Policy Readiness Starts at the AUTM Annual Meeting

Mike Waring
Advocacy and Alliances Coordinator
AUTM
As the calendar turns to 2026, we expect another challenging year ahead for higher education, and tech transfer as well.
New executive orders are being hinted at. Potential legislation may be marked up in the Senate. And regulatory changes are always a possibility.
While you are not your university's or institution’s lobbyist, your mission is to make sure you can provide that person the ammunition they need to make your case in Washington.
As such, your participation in the upcoming AUTM Annual Meeting in Seattle, February 8-11, offers opportunities to level up on the issues and find ways your office can help broaden the understanding of what tech transfer is and how it makes a big difference in our nation’s economy and health.
Those of you who participated last year in the AUTM Hill Day in Washington know the value of these conversations. Eighty-five AUTM members traveled the House and Senate for an entire day last March, explaining what tech transfer is and how it benefits the nation. The feedback we got from you and from the congressional staffers you spoke with was uniformly positive.

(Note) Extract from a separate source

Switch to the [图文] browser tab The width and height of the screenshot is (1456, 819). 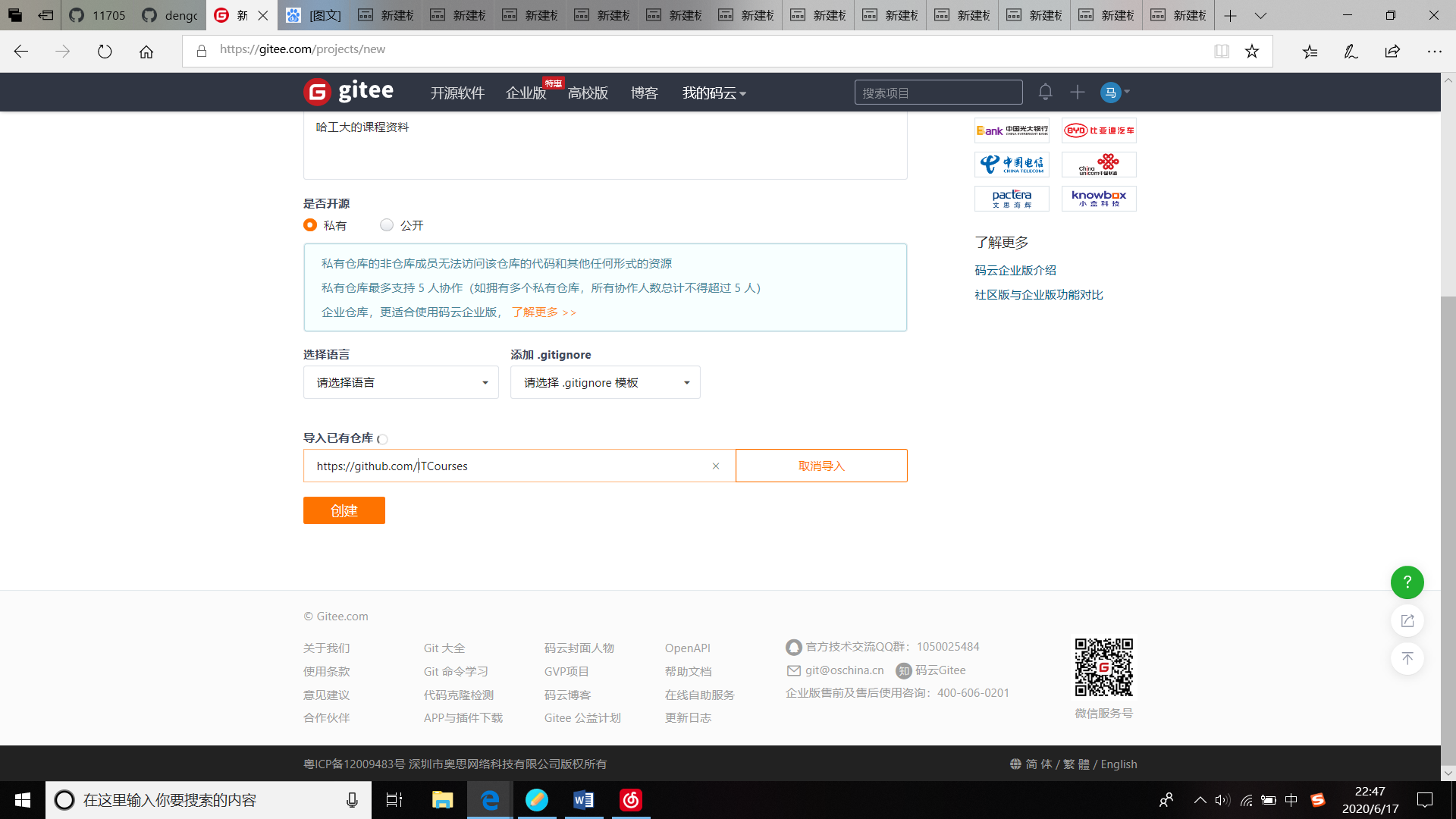click(x=315, y=15)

This year’s meeting will offer several such opportunities, starting with my session on Monday, February 9, at 11 a.m. The session, "Finding Allies to Help Advocate for Tech Transfer", will help focus the discussion on using third parties to expand our message of the value of research. Attendees will hear from a tech transfer director, a federal relations officer, and a health technology company to learn ideas from others who have helped spread the story of tech transfer’s success.
On Tuesday, February 10, AUTM CEO Steve Susalka will chat with representatives from sister higher ed associations to discuss how AUTM works in tandem with them to ensure our messages are heard in DC. And there is even a session Wednesday focused on smaller institutions to help them learn ways to tell the AUTM tech transfer story. I invite you to come to each and all these sessions.

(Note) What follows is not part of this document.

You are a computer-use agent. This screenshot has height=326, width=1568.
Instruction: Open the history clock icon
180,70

Our opponents are becoming more and more willing to take on the very business you and others labor so hard to accomplish. Churning out new discoveries does not happen by chance. We cannot afford to have policymakers at the federal and state level being misled into thinking we are solely benefitting ourselves and not the nation as a whole.
I look forward to seeing many of you in Seattle. Let me know what we can do at AUTM to help your university or nonprofit sing loudly from the songbook about why tech transfer is crucial to American prosperity, health, and national security.